The FDA has granted fast track designation to IVS-3001 as a treatment for patients with previously treated HLA-G–positive locally advanced or metastatic clear cell renal cell carcinoma, according to a press release from Invectys, Inc.1
Supporting data for the designation came from an investigational new drug application that developers originally submitted to the regulatory agency in December 2022, which provided clearance for assessing IVS-3001 as part of a phase 1/2 clinical trial (NCT05672459).2
“We are thrilled to receive the FDA’s fast track designation for IVS-3001,” Jake Kushner, MD, chief executive officer at Invectys, said in the press release. “This recognition further validates the potential of our CAR T-cell therapy in revolutionizing cancer treatment for patients with solid tumors.”
IVS-3001 is designed to target HLA-G, an immune checkpoint and tumor-specific antigen. According to the press release, tumors can use HLA-G to create a protective microenvironment that can evade the immune system and promote tumor growth. It is hypothesized that IVS-3001 may reinvigorate the body’s natural defense to combat cancer more effectively by targeting HLA-G.
Investigators of the proposed phase 1/2 trial are evaluating the pharmacokinetics, safety, tolerability, and efficacy of IVS-3001 in patients with previously treated locally advanced or metastatic solid tumors that are HLA-G positive. Under approved trial protocol, investigators may administer IVS-3001 in up to 24 patients in the phase 1 dose escalation portion and up to 93 in the phase 2a portion.
Intervention in the trial includes a single dose of IVS-3001 CAR T cells, fludarabine phosphate, cyclophosphamide, and leukapheresis all administered intravenously.
The primary end points of the trial are incidence of adverse effects and objective response rate per RECIST v1.1 criteria. Secondary objectives include the pharmacokinetic profile and long-term safety of IVS-3001. Additionally, immune biomarkers related to IVS-3001 and their relationship with clinical response constitute exploratory objectives.

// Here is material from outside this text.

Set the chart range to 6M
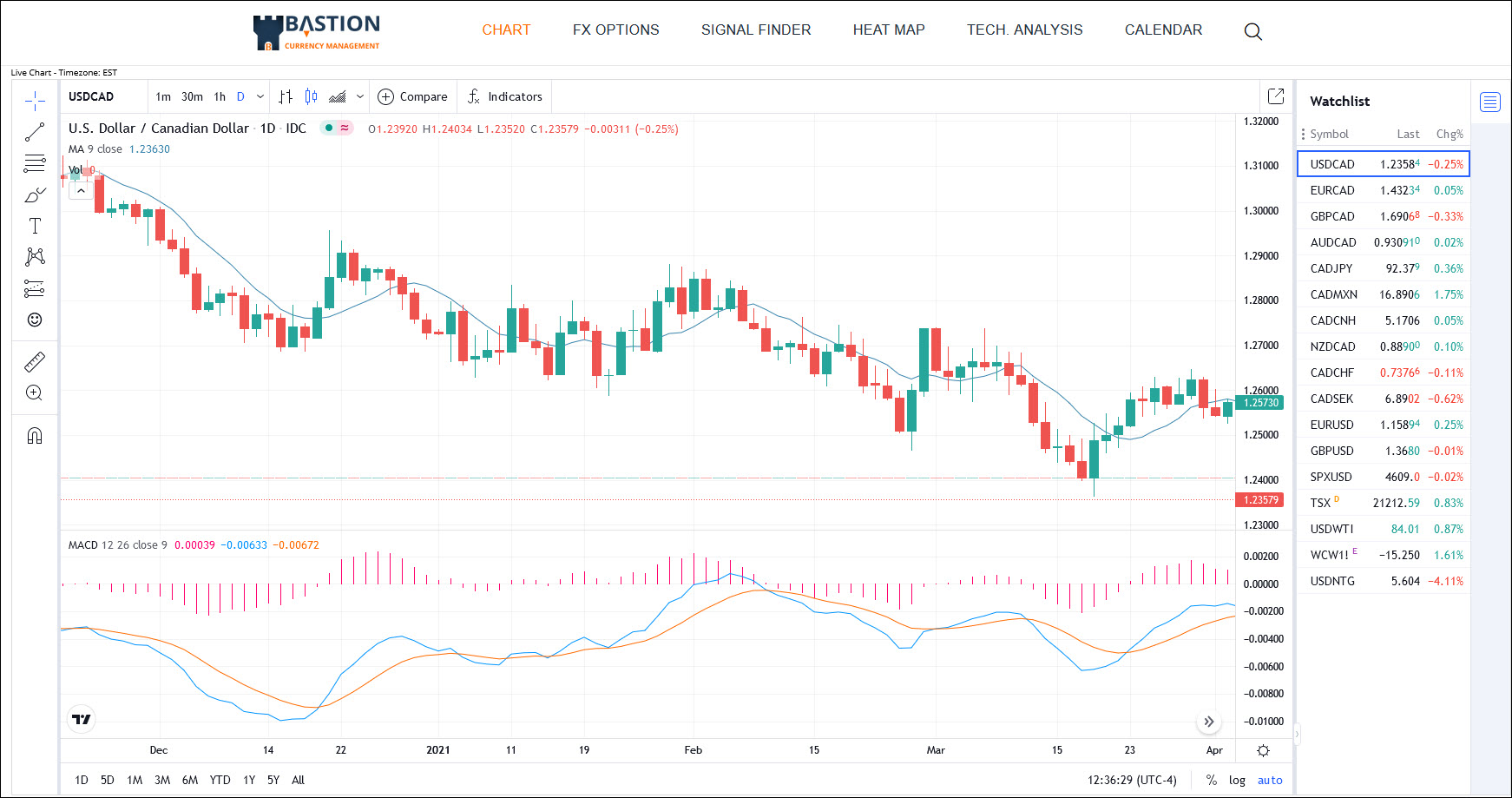The image size is (1512, 798). [190, 780]
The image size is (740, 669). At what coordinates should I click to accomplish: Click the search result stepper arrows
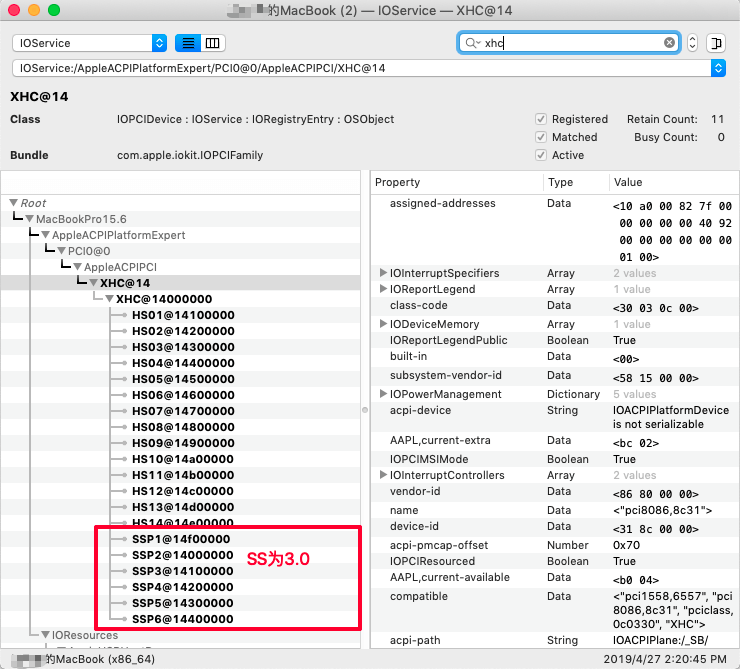(x=693, y=43)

Patients 18 years and older with histologically or pathologically confirmed locally advanced, unresectable, or metastatic select solid tumor malignancy with HLA-G expression on tumor cells as determined by immunohistochemistry analysis are eligible to enroll on the trial. Additional inclusion criteria include having measurable disease per RECIST v1.1 criteria, a life expectancy of more than 12 weeks, an ECOG performance status of 0 or 1, and adequate venous access for apheresis. Patients must also have adequate cardiac, hematologic, hepatic, and renal function to be eligible for enrollment.
Those with primary central nervous system (CNS) tumors or presence of clinically relevant CNS pathology including epilepsy, seizure, paresis, aphasia, or stroke are not able to enroll on the trial. Patients are also unsuitable for enrollment if they previously received a CAR T-cell therapy, had impaired cardiac function or clinically significant cardiac disease, major surgical procedure within 4 weeks prior to study entry, or symptomatic intrinsic lung disease. Having autoimmune disease, chronic infection, or any disease requiring systemic immunosuppressive therapy are also grounds for exclusion from enrollment.